## What to produce
Give back exactly the lines of the entries below from the line with "The height and width of the screenshot is (551, 1024)." to the line with "Click the EComposer app icon in breadcrumb", inclusive, and only those.

## Task inputs
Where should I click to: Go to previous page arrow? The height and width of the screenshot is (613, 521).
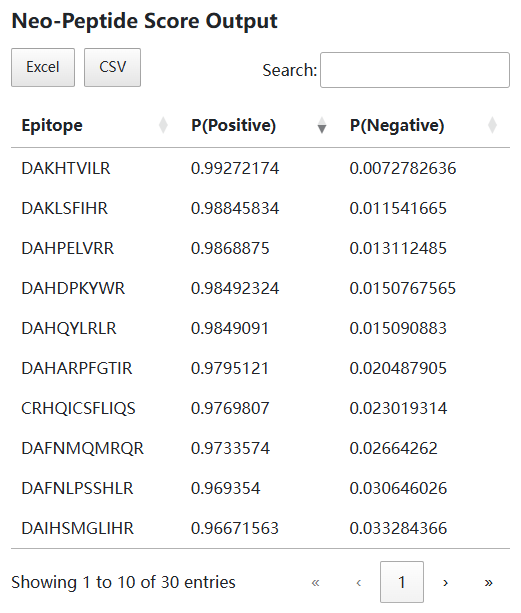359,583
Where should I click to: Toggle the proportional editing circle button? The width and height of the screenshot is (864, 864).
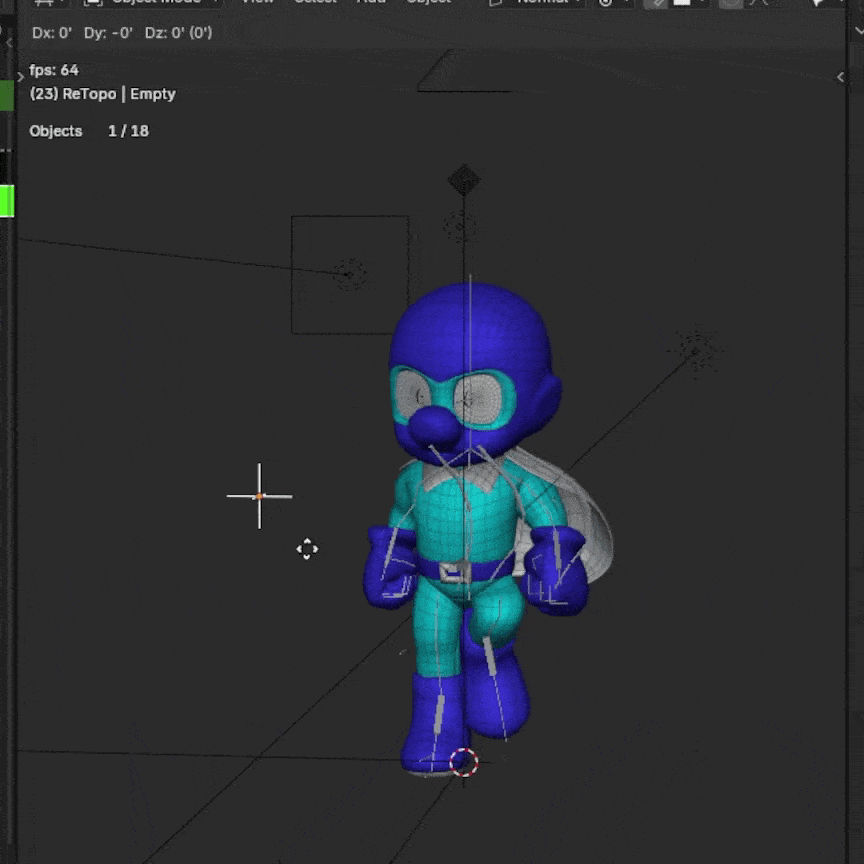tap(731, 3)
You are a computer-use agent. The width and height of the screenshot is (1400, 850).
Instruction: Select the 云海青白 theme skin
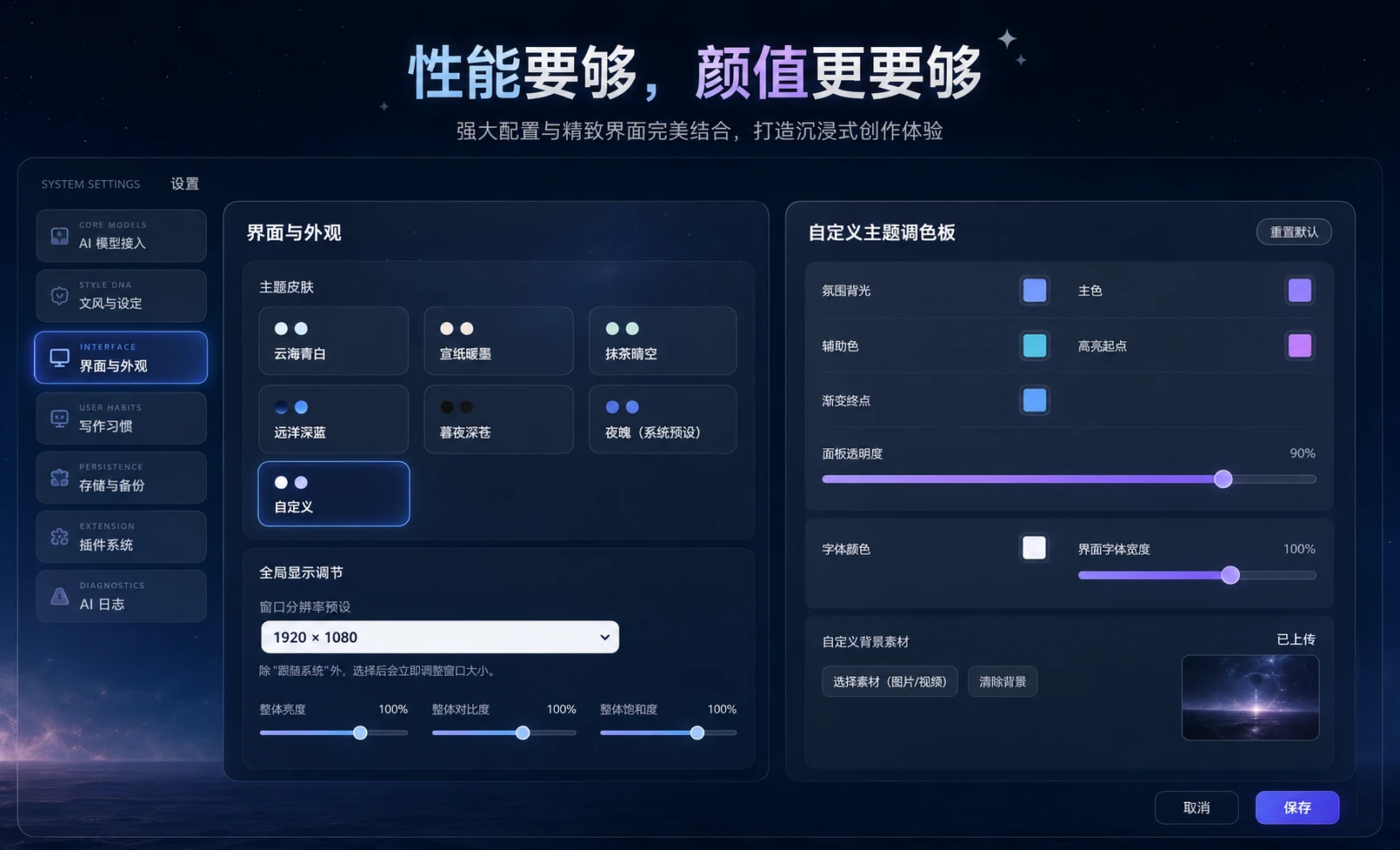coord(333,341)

* * *

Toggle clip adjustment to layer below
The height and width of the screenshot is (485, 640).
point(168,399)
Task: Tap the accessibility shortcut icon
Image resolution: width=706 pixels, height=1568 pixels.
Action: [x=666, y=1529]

--

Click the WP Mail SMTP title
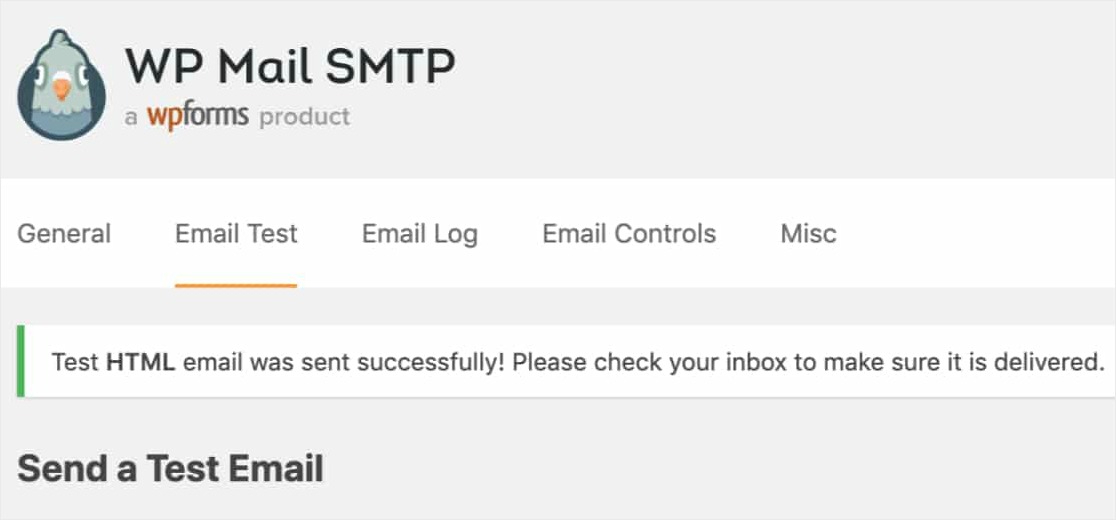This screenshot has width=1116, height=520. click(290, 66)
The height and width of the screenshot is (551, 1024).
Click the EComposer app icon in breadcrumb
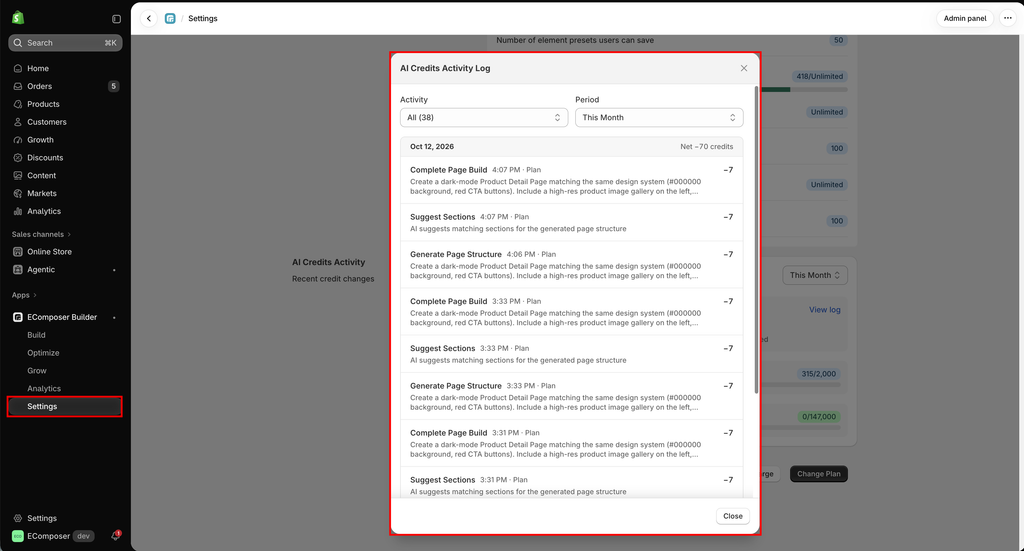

## Task response
The height and width of the screenshot is (551, 1024).
Click the EComposer app icon in breadcrumb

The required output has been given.